There are subnets with no real use cases. Although the price prediction subnet may have theoretical value as an oracle provider, the current performance of the prediction data is far from being usable by end users.
An example of "bad money drives out good money". Some top validators may not have a strong desire to migrate to new subnets, even if some new subnets show significantly higher quality. However, due to lack of financial support, sufficient emissions may not be obtained in the short term. Since the protection period after the new subnet is launched is only 7 days, if sufficient emissions cannot be accumulated quickly, it may face the risk of being eliminated and offline.
These problems reflect that the competition between subnets is not sufficient, and some validators have not played a role in encouraging effective competition.

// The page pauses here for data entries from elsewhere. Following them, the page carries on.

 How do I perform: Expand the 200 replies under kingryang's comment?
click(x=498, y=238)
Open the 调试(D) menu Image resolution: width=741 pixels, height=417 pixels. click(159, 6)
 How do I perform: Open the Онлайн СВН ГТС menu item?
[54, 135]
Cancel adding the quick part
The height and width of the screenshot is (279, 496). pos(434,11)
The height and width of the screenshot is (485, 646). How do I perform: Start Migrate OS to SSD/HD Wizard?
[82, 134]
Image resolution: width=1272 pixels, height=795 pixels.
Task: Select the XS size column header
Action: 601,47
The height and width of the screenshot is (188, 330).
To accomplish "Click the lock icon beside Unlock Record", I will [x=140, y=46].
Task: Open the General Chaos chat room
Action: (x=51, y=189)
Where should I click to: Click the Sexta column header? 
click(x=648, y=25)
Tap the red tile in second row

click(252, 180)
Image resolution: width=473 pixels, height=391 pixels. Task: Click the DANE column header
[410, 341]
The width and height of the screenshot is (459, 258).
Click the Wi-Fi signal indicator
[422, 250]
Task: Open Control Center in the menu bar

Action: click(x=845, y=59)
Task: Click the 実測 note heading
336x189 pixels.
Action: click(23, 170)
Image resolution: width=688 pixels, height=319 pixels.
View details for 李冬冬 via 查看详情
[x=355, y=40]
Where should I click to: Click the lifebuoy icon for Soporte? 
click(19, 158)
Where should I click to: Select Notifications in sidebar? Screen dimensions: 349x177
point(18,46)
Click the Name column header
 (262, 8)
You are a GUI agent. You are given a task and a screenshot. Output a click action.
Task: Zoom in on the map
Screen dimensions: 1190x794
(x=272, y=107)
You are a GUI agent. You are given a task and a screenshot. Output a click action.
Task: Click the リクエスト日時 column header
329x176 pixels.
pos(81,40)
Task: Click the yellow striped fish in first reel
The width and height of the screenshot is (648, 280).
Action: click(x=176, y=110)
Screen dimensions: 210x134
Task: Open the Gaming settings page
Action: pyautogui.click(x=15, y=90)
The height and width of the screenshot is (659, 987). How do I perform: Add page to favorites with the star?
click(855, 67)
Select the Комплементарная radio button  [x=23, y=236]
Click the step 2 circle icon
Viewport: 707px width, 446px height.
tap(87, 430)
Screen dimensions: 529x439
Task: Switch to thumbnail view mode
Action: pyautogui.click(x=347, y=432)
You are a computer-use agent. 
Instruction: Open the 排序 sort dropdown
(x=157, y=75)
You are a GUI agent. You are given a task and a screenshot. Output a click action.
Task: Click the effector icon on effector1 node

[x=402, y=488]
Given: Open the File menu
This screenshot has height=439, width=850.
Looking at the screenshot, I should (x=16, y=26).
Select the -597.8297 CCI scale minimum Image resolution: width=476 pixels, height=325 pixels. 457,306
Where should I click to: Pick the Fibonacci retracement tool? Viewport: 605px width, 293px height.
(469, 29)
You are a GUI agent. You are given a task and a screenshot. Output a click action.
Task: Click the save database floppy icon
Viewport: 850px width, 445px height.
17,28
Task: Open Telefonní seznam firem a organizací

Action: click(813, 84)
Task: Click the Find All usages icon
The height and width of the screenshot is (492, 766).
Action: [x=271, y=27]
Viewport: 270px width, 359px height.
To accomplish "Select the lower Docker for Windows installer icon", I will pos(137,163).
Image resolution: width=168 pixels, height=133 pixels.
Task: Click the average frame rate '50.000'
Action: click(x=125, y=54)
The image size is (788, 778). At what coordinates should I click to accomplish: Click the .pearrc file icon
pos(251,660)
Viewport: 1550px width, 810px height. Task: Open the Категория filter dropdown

The Open Tensor Foundation Validator (OTF) has implemented some temporary measures to alleviate this situation. As the largest validator with 23% of the staking rights (including delegation), OTF provides a channel for subnets to compete for more Staked TAO: subnet owners can submit requests to OTF every week to adjust the proportion of their Staked TAO in the subnet. These requests must cover 10 aspects, including "subnet goals and contributions to the Bittensor ecosystem", "subnet reward mechanism", "communication protocol design", "data source and security", "computing requirements" and "roadmap" to facilitate the final decision of OTF.
However, to fundamentally solve this problem, on the one hand, we urgently need to launch dTAO (Dynamic TAO), which aims to fundamentally change the above unreasonable problems. Alternatively, we can call on large validators who hold a large amount of Stake TAO to consider the long-term development of the Bittensor ecosystem more from the perspective of "ecosystem development" rather than just from the perspective of "financial returns".
In summary, with its strong inclusiveness, fierce competition environment and effective incentive mechanism, we believe that the Bittensor ecosystem can organically produce high-quality artificial intelligence products. While not all outputs of existing subnets are comparable to those of centralized products, let’s not forget that the current Bittensor architecture is just one year old (subnet #1 was registered on April 13, 2023). For a platform that has the potential to compete with centralized AI giants, perhaps we should focus on proposing practical improvement plans instead of rushing to criticize its shortcomings. After all, none of us want to see AI continue to be controlled by a few giants.